WHAT THIS TASK INVOLVES:
What you return must match the entries exactly, except that the pictures are gone.

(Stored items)
━━━━━━━━━━━━━━━━
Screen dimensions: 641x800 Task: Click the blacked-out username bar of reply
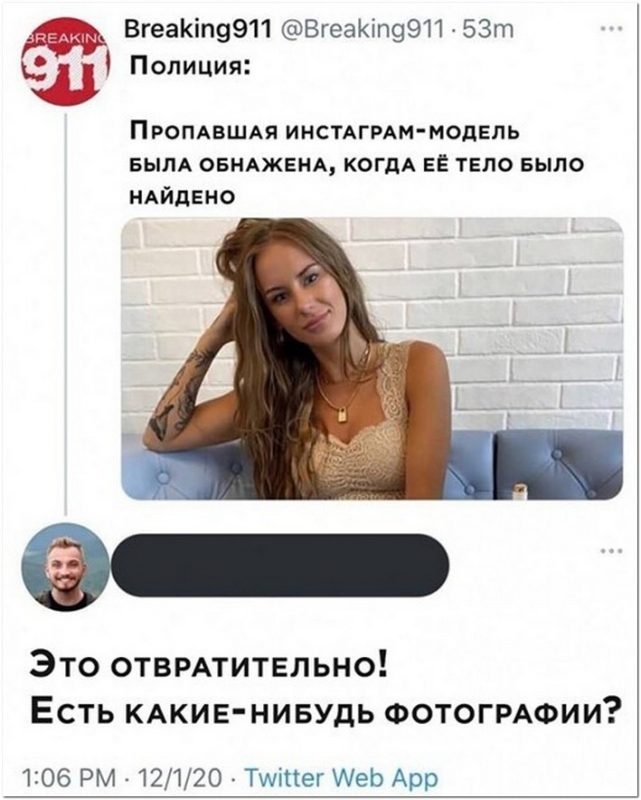tap(280, 565)
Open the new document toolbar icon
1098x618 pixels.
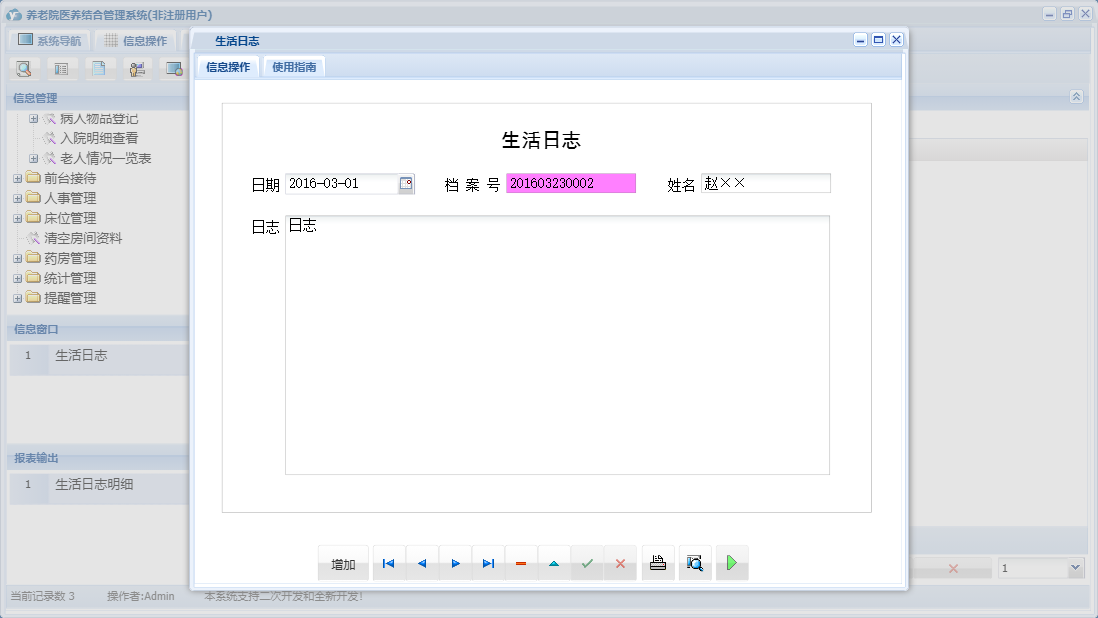(98, 68)
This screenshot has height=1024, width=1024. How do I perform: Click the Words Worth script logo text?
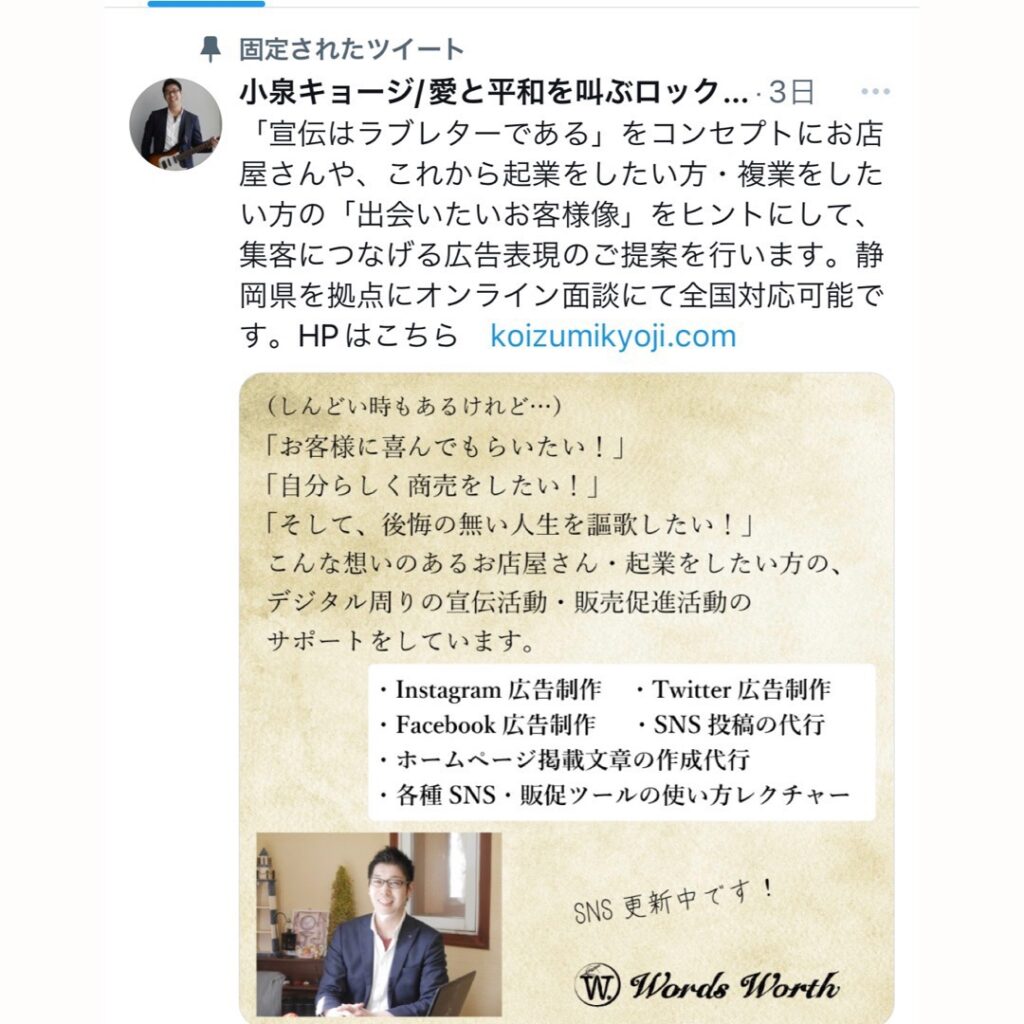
━━━━━━━━━━━━━━━━
RESPONSE BELOW:
Screen dimensions: 641x800 Task: Click the blacked-out username bar of reply
tap(280, 565)
Open the new document toolbar icon
1098x618 pixels.
(98, 68)
This screenshot has height=1024, width=1024. How do I perform: Click the Words Worth script logo text?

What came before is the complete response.